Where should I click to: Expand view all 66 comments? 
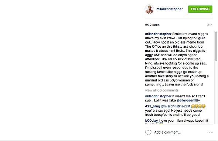[162, 90]

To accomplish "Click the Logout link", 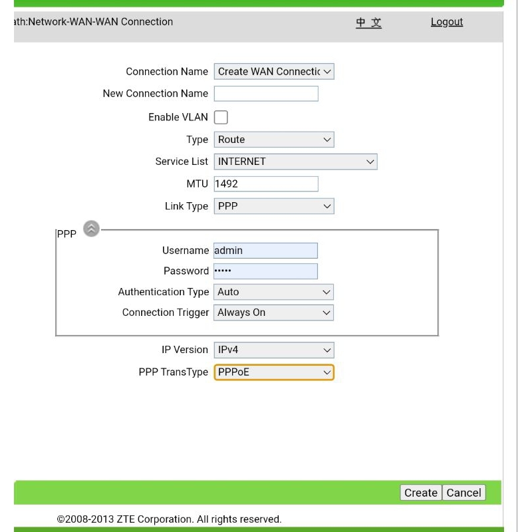I will [x=446, y=22].
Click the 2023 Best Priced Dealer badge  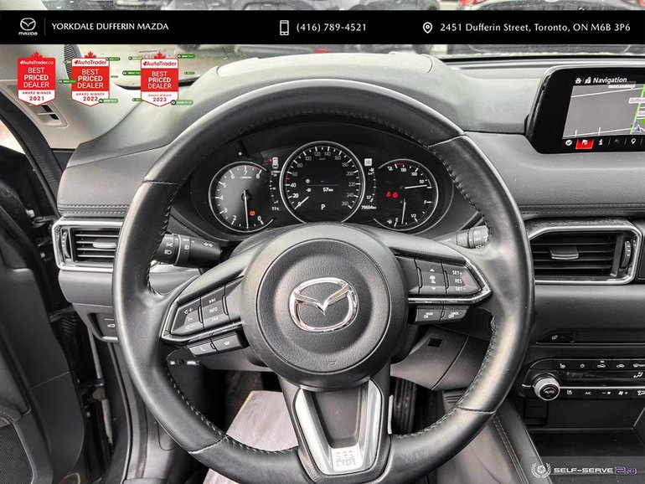coord(158,80)
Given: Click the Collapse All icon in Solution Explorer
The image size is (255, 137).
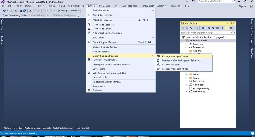Looking at the screenshot, I should (x=213, y=28).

-- TRY IT --
From the line containing "Given: Click the" through the final line of the listing, copy every line exactly and nothing else. Skip the pictures.

-- EXERCISE RESPONSE --
Given: Click the Collapse All icon in Solution Explorer
The image size is (255, 137).
Looking at the screenshot, I should (x=213, y=28).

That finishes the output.